Di satu sisi, post-kapitalisme menjanjikan utopia. Dengan automasi yang meluas, biaya produksi barang dan jasa turun drastis. Segala sesuatu menjadi lebih murah, bahkan mungkin gratis. Bayangkan bisa makan siang di restoran mewah tanpa perlu membayar, karena robot koki dan pelayan tak perlu digaji. Bayangkan bepergian dengan transportasi umum yang sepenuhnya otomatis, tanpa ongkos, karena energi yang digunakan berasal dari sumber terbarukan yang melimpah. Di dunia ini, konsep "uang" mungkin tak lagi relevan. Alih-alih berjuang mencari nafkah, manusia bisa fokus pada hal-hal yang benar-benar bermakna: seni, ilmu pengetahuan, atau sekadar menikmati hidup.
Tapi jangan terlalu cepat berfantasi.
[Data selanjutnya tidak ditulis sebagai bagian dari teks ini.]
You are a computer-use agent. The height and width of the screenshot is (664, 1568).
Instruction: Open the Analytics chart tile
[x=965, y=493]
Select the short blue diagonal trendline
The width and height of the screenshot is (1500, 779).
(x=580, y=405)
Post-kapitalisme juga bisa berubah menjadi distopia yang mengerikan. Bayangkan segelintir elit pemilik teknologi yang menguasai semua sumber daya, sementara mayoritas populasi terlempar ke pinggiran, menganggur dan tak punya akses ke kekayaan yang dihasilkan mesin. Tanpa sistem ekonomi yang adil, automasi hanya akan memperlebar jurang ketimpangan. Yang kaya semakin kaya, bukan karena mereka bekerja lebih keras, tapi karena mereka kebetulan punya saham di perusahaan-perusahaan teknologi raksasa. Sementara itu, yang miskin semakin terpuruk, terdampar di tengah banjir produk murah yang tak mampu mereka beli.
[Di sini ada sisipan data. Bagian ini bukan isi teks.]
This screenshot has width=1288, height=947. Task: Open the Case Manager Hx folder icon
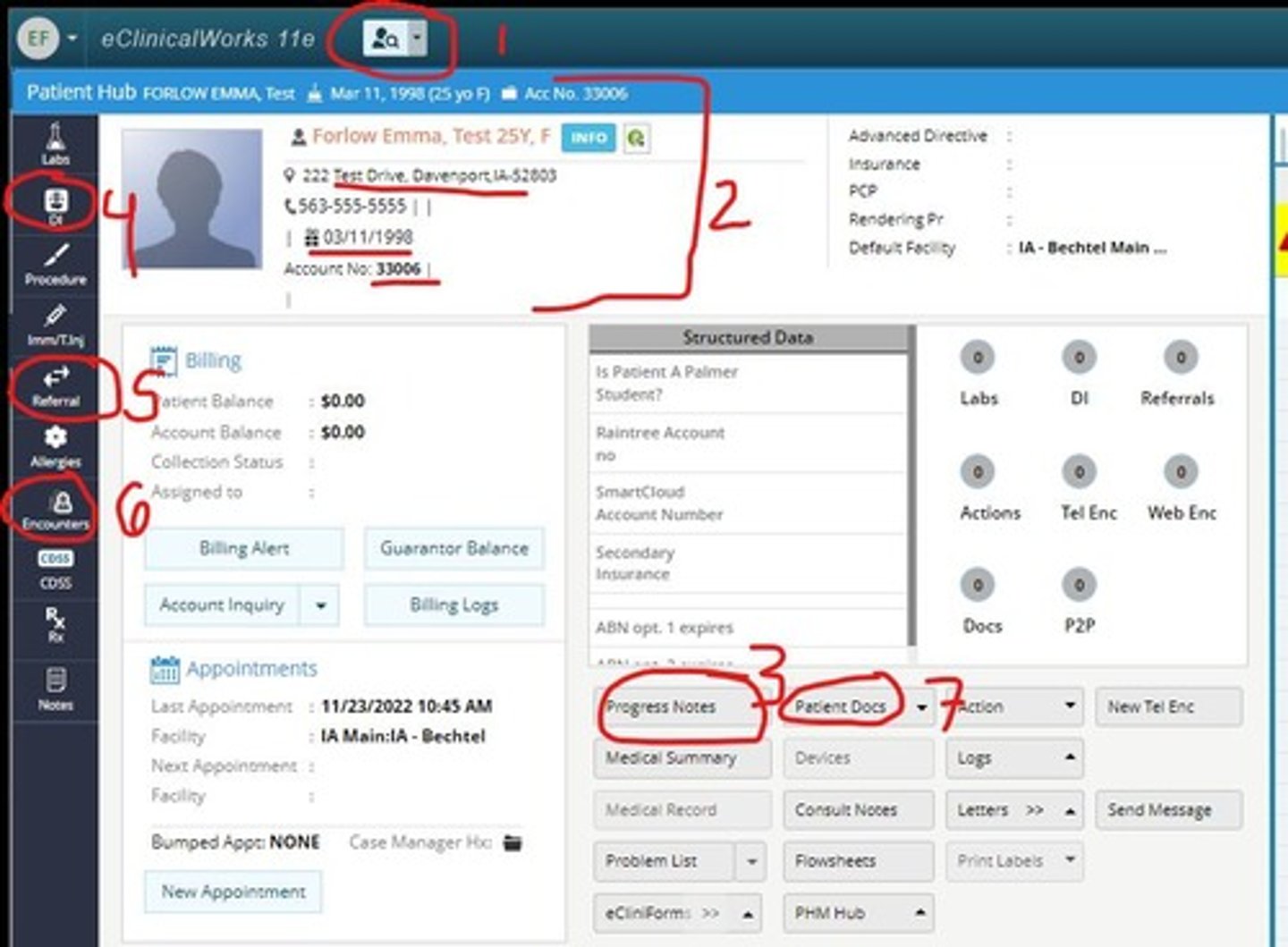513,842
Lalu, bagaimana masyarakat post-kapitalisme bisa bertahan? Salah satu ide yang sering diwacanakan adalah Universal Basic Income (UBI)—jaminan pendapatan dasar untuk semua warga, tanpa syarat. Uangnya bisa berasal dari pajak perusahaan-perusahaan yang menikmati keuntungan besar berkat automasi. Dengan UBI, setiap orang punya cukup uang untuk memenuhi kebutuhan dasar, meski tak punya pekerjaan. Tapi ini bukan solusi sempurna. UBI bisa jadi bumerang jika tidak diiringi dengan perubahan sistemik. Misalnya, jika harga properti dan pendidikan tetap tinggi, uang UBI hanya akan mengalir kembali ke kantong para pemilik modal.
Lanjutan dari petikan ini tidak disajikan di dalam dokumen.